Conan the Influential Barbarian

John J. Miller of National Review has put together a nice overview of Robert E. Howard's "Conan the Barbarian" tales, for the Wall Street Journal. Miller notes that Conan has been a highly popular character in the original pulp tales and subsequent comic books, movies, and simply as a widely known fictional character. Miller's article is well worth reading as an introduction to this important literary phenomenon.

Comic book cover image of Conan the Barbarian
Conan was the muscular, aggressive hero of 21 narratives the lonely, unhappy, Texas-born and -based Howard wrote in the pulp era. Miller does a good job of describing the character and his influence:

With Conan, Howard created a protagonist whose name is almost as familiar as Tarzan's. In his influential essay on Howard, Don Herron credits the Texan with begetting the "hard-boiled" epic hero, and doing for fantasy what Dashiell Hammett did for detective fiction. Suddenly, the world--even a make-believe one such as Conan's Hyboria--was rendered seamier and more violent, and Howard described it in spare rather than lush prose.

Conan has a knack for locating damsels in distress, but he is no knight in shining armor who piously obeys a code of chivalry. Instead, he is a black-haired berserker from a wild and wintry land called Cimmeria. He has little patience for social conventions he doesn't understand. "The warm intimacies of small, kindly things, the sentiments and delicious trivialities that make up so much of civilized men's lives were meaningless to him," wrote Howard in "Beyond the Black River." Conan occasionally thinks his way out of a problem, but more often he reaches for a weapon and slashes his way out. "There's nothing in the universe cold steel won't cut," he boasts.

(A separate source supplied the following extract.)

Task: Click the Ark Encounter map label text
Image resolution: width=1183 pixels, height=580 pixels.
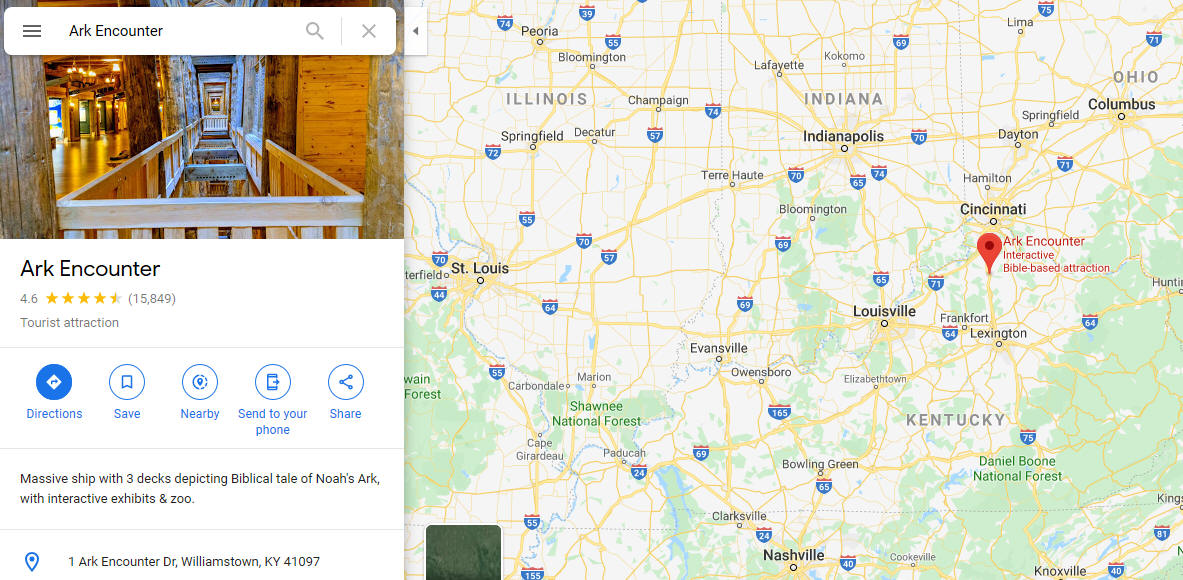Action: tap(1043, 241)
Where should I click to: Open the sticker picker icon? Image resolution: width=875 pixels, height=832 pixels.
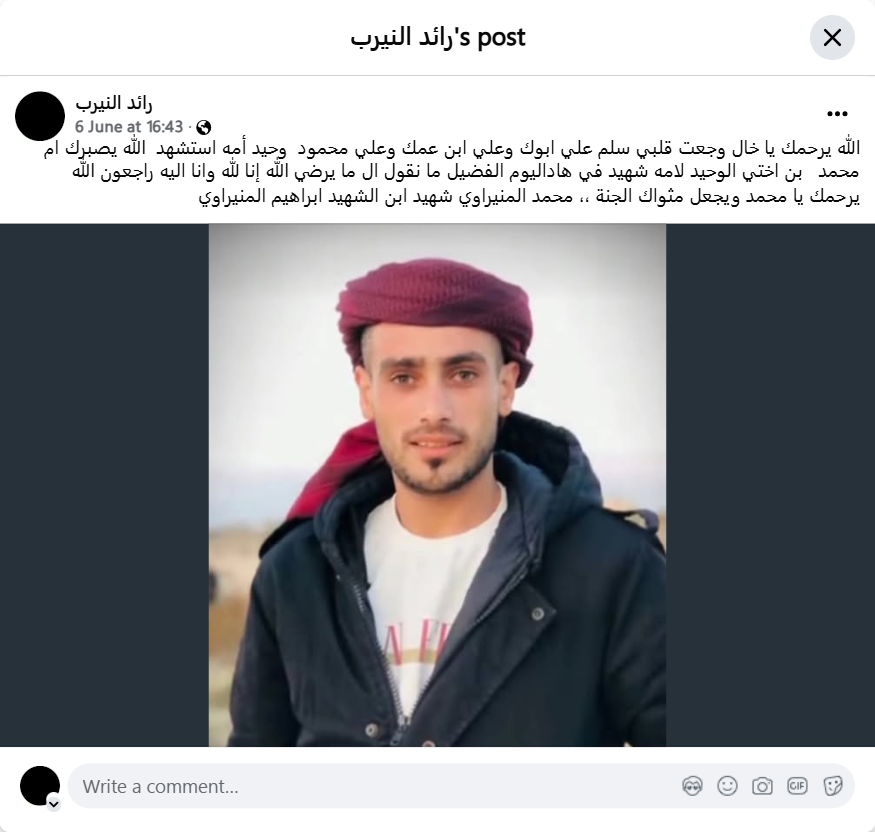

To this I would add the following brief observation:

The bleak, existential approach that Miller correctly attributes to the stories and which Herron traces to Hammett is a byproduct of the post-World War I culture in which writers looked at traditional values of honor and concluded that they were no longer viable in the cruel world that had been revealed by that horrendous war.

They were wrong, of course, in that the new world needed those values more than ever before, but that was the thinking, and the Conan tales reflected the violence of the trench wars superbly. They ironically brought the modern world to a mass audience through a series of adventures set in an ancient world. That is the kind of achievement pulp fiction can accomplish.

From Karnick on Culture.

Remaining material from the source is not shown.